In 2016, the former I’m A Celebrity… Get Me Out Of Here! contestant won a bronze medal in the 100 metres T38 sprint at the 2016 Summer Paralympics for Team GB.

She then won two gold medals, the first for the time trial C4-5 cycling event, and the second in the 400 metres T38 sprint.

The sportswoman said sometimes people confront her about using disabled toilets (Molly Darlington/Getty Images)
The sportswoman said sometimes people confront her about using disabled toilets (Molly Darlington/Getty Images)
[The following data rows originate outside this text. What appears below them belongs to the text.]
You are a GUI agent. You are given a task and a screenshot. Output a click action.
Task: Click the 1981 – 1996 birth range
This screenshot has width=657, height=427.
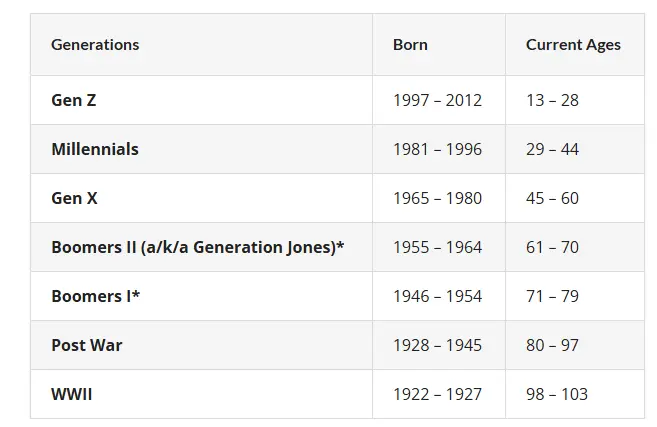coord(437,149)
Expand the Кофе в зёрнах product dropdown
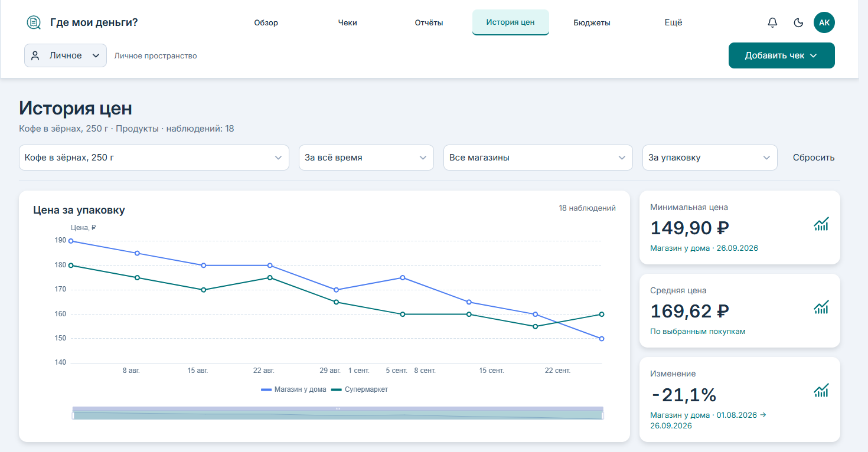Image resolution: width=868 pixels, height=452 pixels. point(154,158)
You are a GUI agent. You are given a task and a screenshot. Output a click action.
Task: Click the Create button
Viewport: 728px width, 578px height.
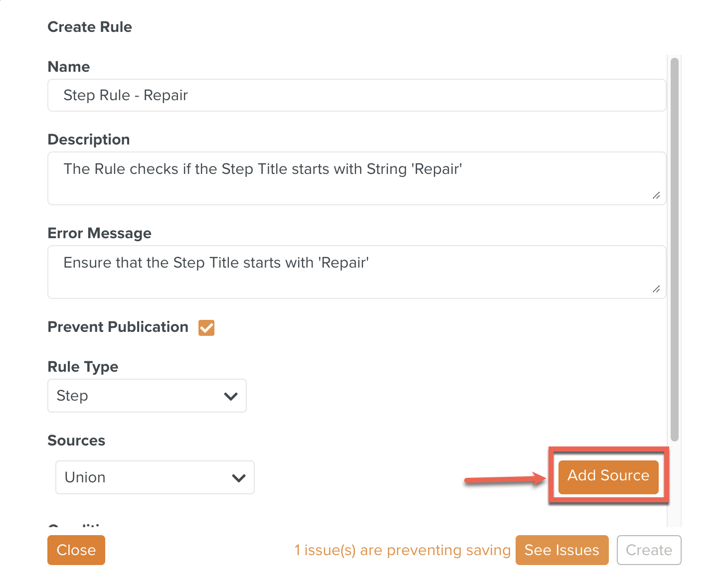point(649,550)
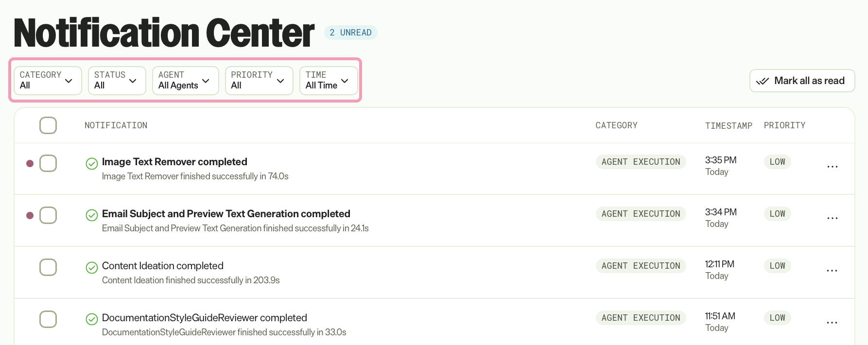The height and width of the screenshot is (345, 868).
Task: Click the unread dot beside Image Text Remover
Action: 30,163
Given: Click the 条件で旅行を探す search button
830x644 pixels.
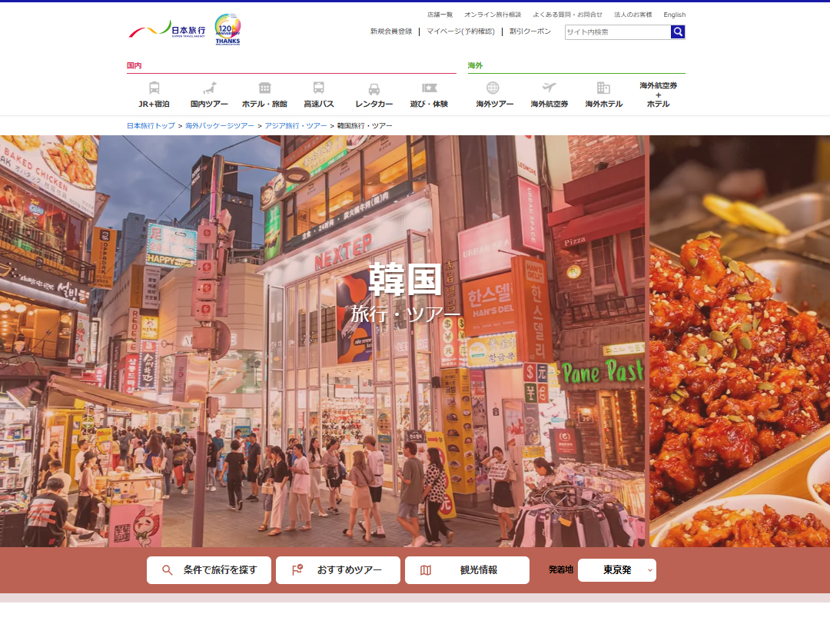Looking at the screenshot, I should click(x=208, y=569).
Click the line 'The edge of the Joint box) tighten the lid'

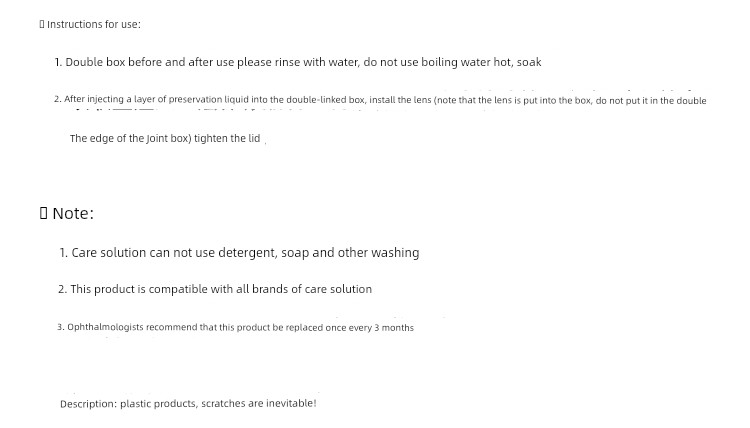165,139
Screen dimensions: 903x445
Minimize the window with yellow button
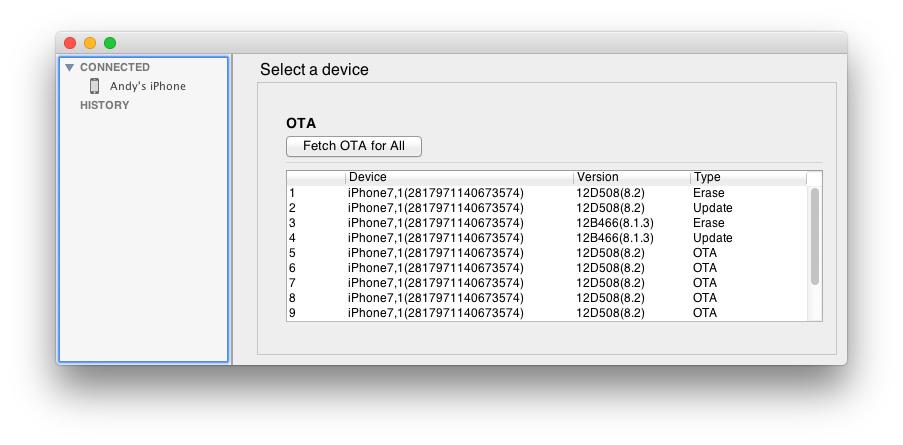tap(90, 43)
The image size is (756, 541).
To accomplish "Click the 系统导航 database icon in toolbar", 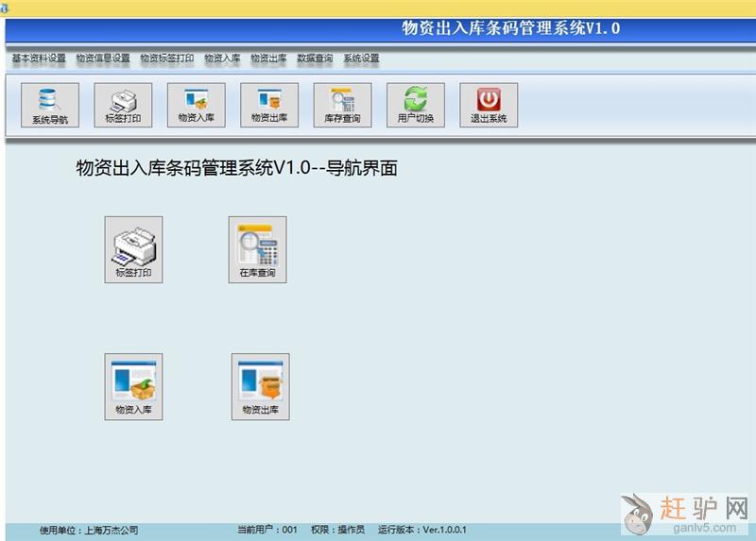I will point(50,105).
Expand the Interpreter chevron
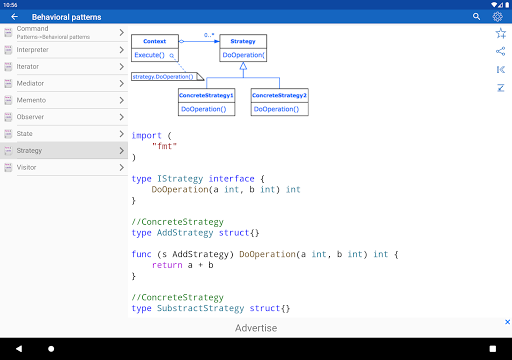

Cox’s impressive haul landed her in the history books as the first British Paralympian to win golds in multiple sports at the same Games since Isabel Barr at the 1984 Summer Paralympics.

“It was all these little goals that eventually kind of got me onto the podium,” she said.

Day-to-day, the Leeds-born star experiences bladder problems. However, as people cannot physically ‘see’ her disability, she is often reprimanded for using the disabled toilet.

“I have things like problems with my bladder, which you can't see. And you look at a young person, you think, oh, they're not going to have issues with their bladder but I'm running into a disabled toilet and people are like; ‘You can't use that it’s for disabled people.

“Not all disabilities look the same. Or I'm pulling up to a disabled spot and someone says; ‘You can't park there’. I've got a blue badge, and they’re like ‘but you're not disabled’.”